In response, Gilgoff quoted DuBois as saying, "We can look at a community asset map and show that we trained x-thousands of community organizations to respond to a flood or tornado or H1N1 (influenza). Making sure faith-based groups are partners in the federal response to pandemic flu is just as important as receiving a grant."

Mollie Hemingway, a columnist for Christianity Today, in a recent Op-Ed piece in the Wall Street Journal, suggested the Obama administration is getting a free pass with regard to the faith-based initiative.

"Now that Mr. Bush is gone, however, no one seems particularly worried about the entanglement of the federal government with religious organizations. A recent study sponsored by the Pew Charitable Trusts found that President Obama's ‘faith-based initiative has so far generated little of the contentious press coverage associated with Bush's effort.'

According to Pew, the media ran nearly seven times as much coverage of President Bush's faith-based initiative during his first six months in office as President Obama's.

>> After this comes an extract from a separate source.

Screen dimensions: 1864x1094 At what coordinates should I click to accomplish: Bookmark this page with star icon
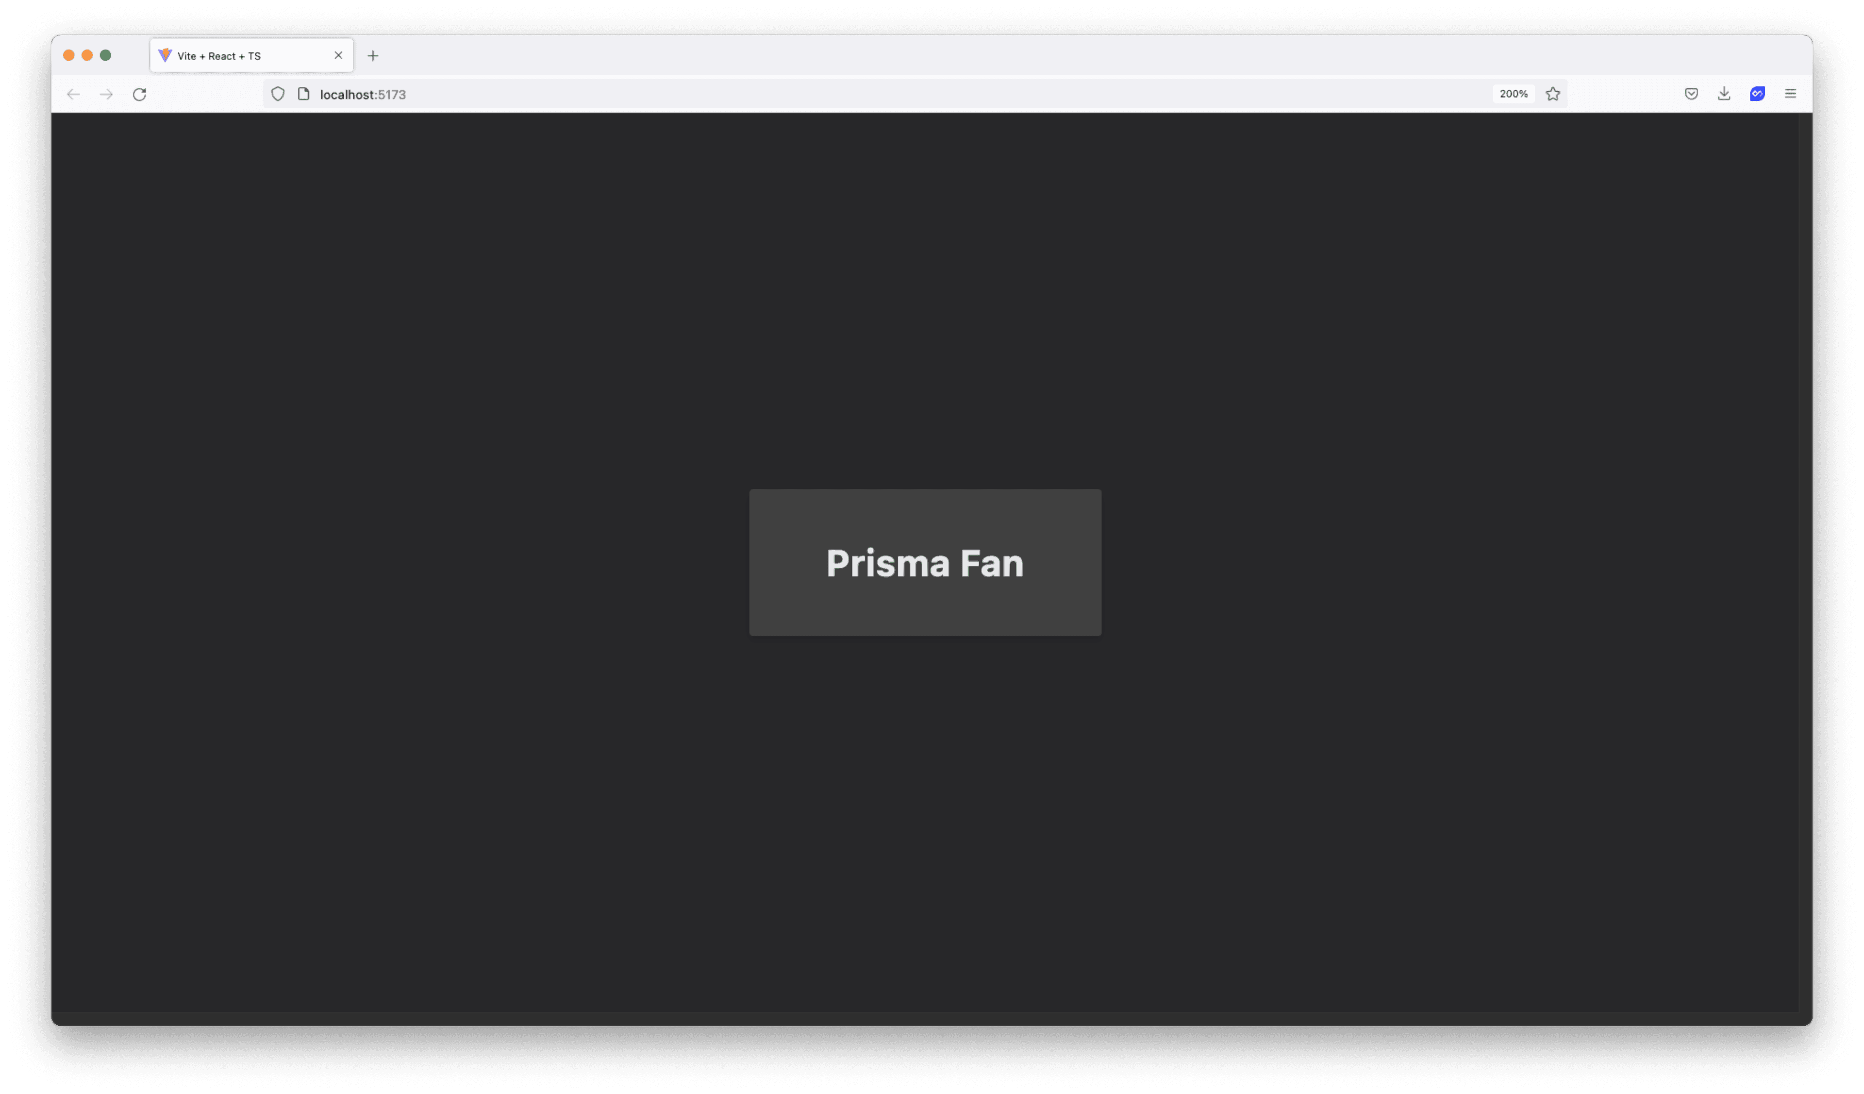click(x=1553, y=94)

And the stories on Mr. Bush's initiative were almost 50% more likely to be on the front-page, emphasizing the controversial nature of the program. The stories on Mr. Obama's initiative were buried deeper in the paper and focused on procedure. Few, if any, stories questioned whether the current president would use his office to advance a religious agenda, a major theme of coverage during the Bush administration.

This scant media attention is all the more incredible, given that, as Americans United for Separation of Church and State has noted, Mr. Obama has left ‘the entire architecture of the Bush faith-based initiative intact–every rule, every regulation, every executive order.' More controversially, the office has become a major hub of political outreach. In frequent conference calls, the administration informs faith-based leaders of its policy initiatives, as when it recently asked rabbis around the country to give sermons on health-care reform during the high holiday season last month.

Barry Lynn, head of Americans United, was a vocal critic of Mr. Bush's faith-based office. Now, under Mr. Obama, he serves on the advisory council's task force to improve the functioning of the office. Explaining his turnaround, he said he doesn't view Mr. Obama's office as partisan–the way Mr. Bush's was. But acknowledging that there was no substantive difference between the offices yet, Mr. Lynn said: ‘We have a guarded optimism that when the advisory council, Justice Department and the White House act and get down to the nitty gritty, they will make this a constitutionally protected program. However, we have no proof of that and no guarantee,'" Hemingway quoted Lynn as stating.

In response to the WSJ commentary, Americans United spokesman, Rob Boston, said, "When Bush unveiled the faith-based initiative, it was his first domestic program. It was seen as new and ground-breaking, so it was big news.

Obama is merely continuing Bush's approach. Fair or not, from the media's perspective, that's just not as newsworthy. You're not going to see headlines in the paper reading, ‘Existing Program to Continue.'

We've run articles in Church & State about our concerns over Obama's approach. I don't think anyone could look at this material and fail to understand that we're disappointed. AU wants Obama to fix the initiative's glaring constitutional defects. We have not been shy about saying that.

Obama has put both proponents and opponents of the faith-based initiative on the task force and other bodies that advise him on this subject. We interpret this to mean that he and his staff must want to hear all perspectives, and that's what AU is doing: giving them the separationist view.

Will it make a difference? Will the faith-based initiative eventually be changed in a way that pleases AU and its allies? We don't know yet," Boston said.